Demographic data were collected (age, BMI, ASA score, smoking status, diabetes, history of hypertension, and radiotherapy), stenosis characteristics including etiology, retrograde uretrography (RUG), voiding cystourethrography (VCUG) and fibroscopic characteristics). Previous treatment modalities, current bladder emptying modalities, operative details, and postoperative follow-up were collected using the patient’s medical field.
Preoperatively, all patients underwent a complete workup including flowmetry, RUG and VCUG. NtAAU was performed in cases of bulbar stricture > 1 cm with a nearly obliterative or obliterative segment.
Surgery was performed with the patient in the lithotomy position, involving a vertical incision over the median raphe. The urethra was mobilized (6) by dissecting the bulbocavernosus muscles while preserving the lateral structures. The stricture was identified using a 20 Fr catheter, followed by a dorsal urethrotomy (Fig. 1). The stenotic area (mucosa and spongiofibrosis) was superficially excised, sparing the spongiosa. The healthy mucosa was then anastomosed in an inlay fashion using a 6.0 polydioxanone suture.
The harvest of cheek buccal mucosa graft was done according to the standard technique.
The graft was secured to the urethroplasty site on the corpora cavernosa with 3/0 sutures. The urethral margins were anastomosed to the buccal mucosa graft with a running 5/0 polydioxanone suture, and additional separate sutures were placed at the ends.
The procedure concluded with the insertion of a suprapubic catheter. One week postoperatively, the urethral catheter was removed and a voiding cystourethrography (VCUG) was performed through the suprapubic catheter at 3 weeks (Fig. 2). The catheter was removed if no extravasation was observed. To enhance graft uptake, postoperative treatment with PDE5 inhibitors (tadalafil 5 mg daily) was prescribed after catheter removal for 6 months to 1 year, regardless of immediate postoperative sexual function.

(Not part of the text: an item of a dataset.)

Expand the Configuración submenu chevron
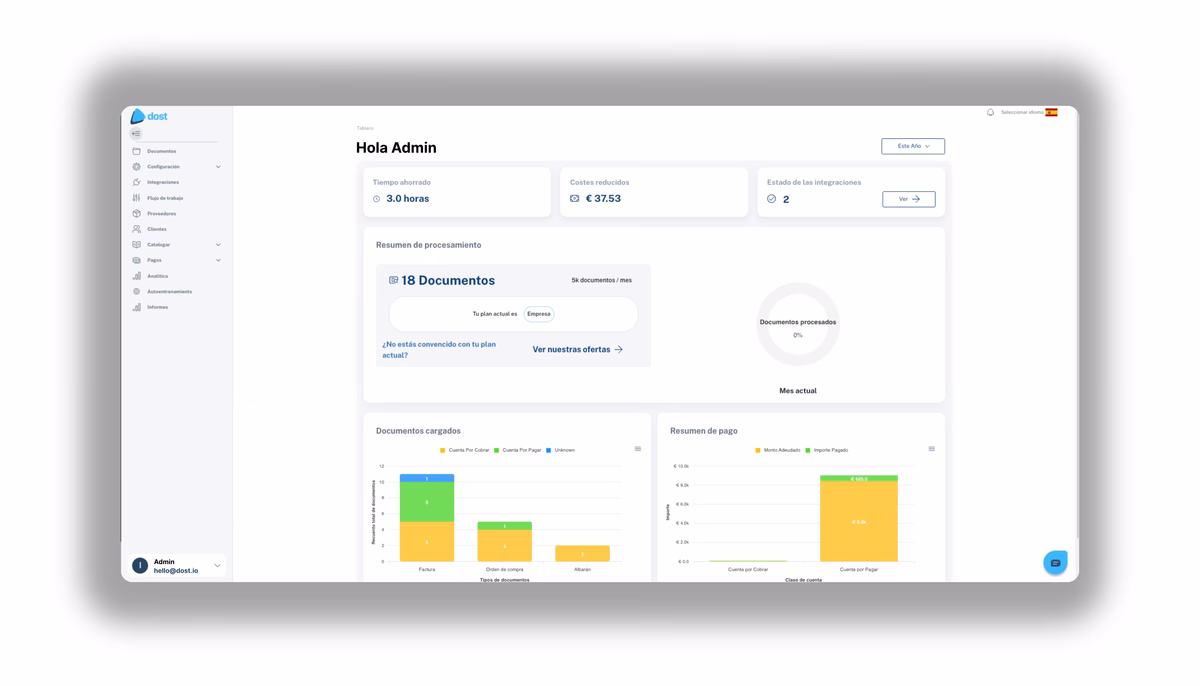Viewport: 1200px width, 686px height. click(218, 167)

Post-operatively, the success of urethroplasty is evaluated using both anatomical and functional criteria. Anatomical success is defined as the ability to pass a cystoscope (OLYMPUS CYF-VH 16.5 Fr.) through the urethroplasty site. Functional success is determined by a maximum urinary flow rate (Qmax) greater than 15 ml/s.
Post operatively, patients were asked to fill specific questionnaires to evaluate lower urinary tract symptoms and erectile function. The VPSS ranges from 0 to 24 points, with scores of 0 to 7 considered mild. The Visual Prostate Symptom Score (VPSS) has shown a good correlation with both Qmax and urethral diameter (7).

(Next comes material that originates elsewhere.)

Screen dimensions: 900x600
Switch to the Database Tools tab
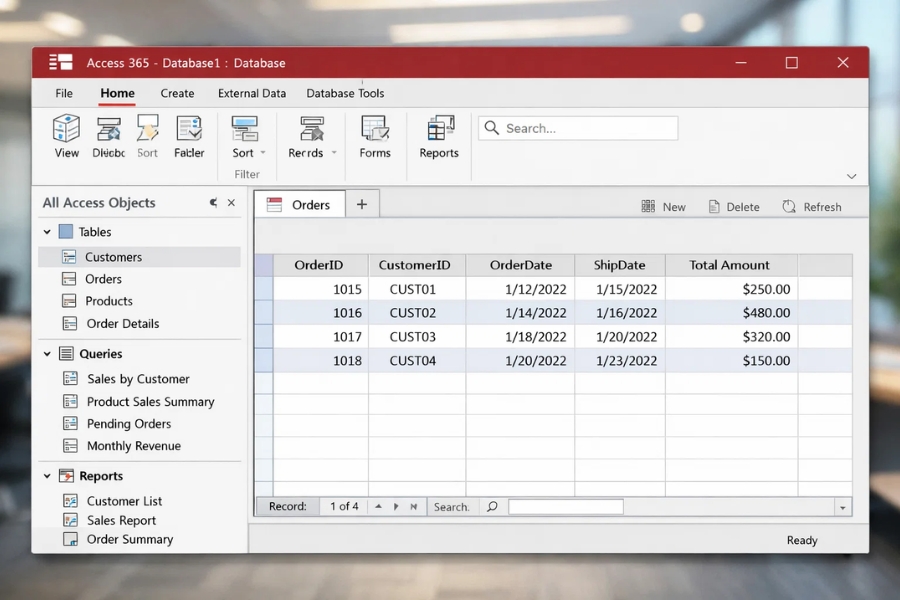pyautogui.click(x=345, y=93)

The Urinary Symptom Profile (USP) - dysuria part - ranges from 0 to 9 points. The six-item LUTS score also ranges from 0 to 24 points. Additionally, questions 7, 9 and 10 derived from the Urethral Stricture Surgery Patient-Reported Outcome Measures (USS-PROM), validated for post-urethroplasty symptoms, were used.
Erectile function was assessed using the Erectile Hardness Score (EHS), which ranges from 1 to 4 points and applies to all patients, and the IIEF-5, which ranges from 1 to 25 points and applies only to sexually active patients.

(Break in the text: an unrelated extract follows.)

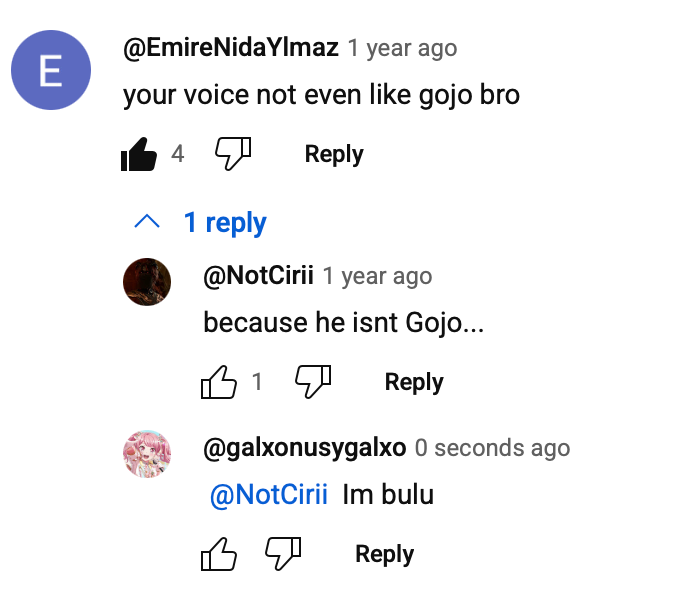Reply to galxonusygalxo's comment

click(x=384, y=554)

Complications were classified as minor or major according to the Clavien-Dindo classification and as early (< 30 days) or late (> 30 days).
Descriptive analyses were conducted for baseline, stricture, and surgical characteristics. Data were expressed as mean ±SD, median (IQR) and number with percentage as appropriate. Wilcoxon matched-pairs signed-rank test was used to compare the distribution of baseline and postoperative uroflowmetry parameters. P-values were two-sided, and statistical significance was set at P < 0.05.
Our institutional ethics review board approved this study (CNIL 2231047).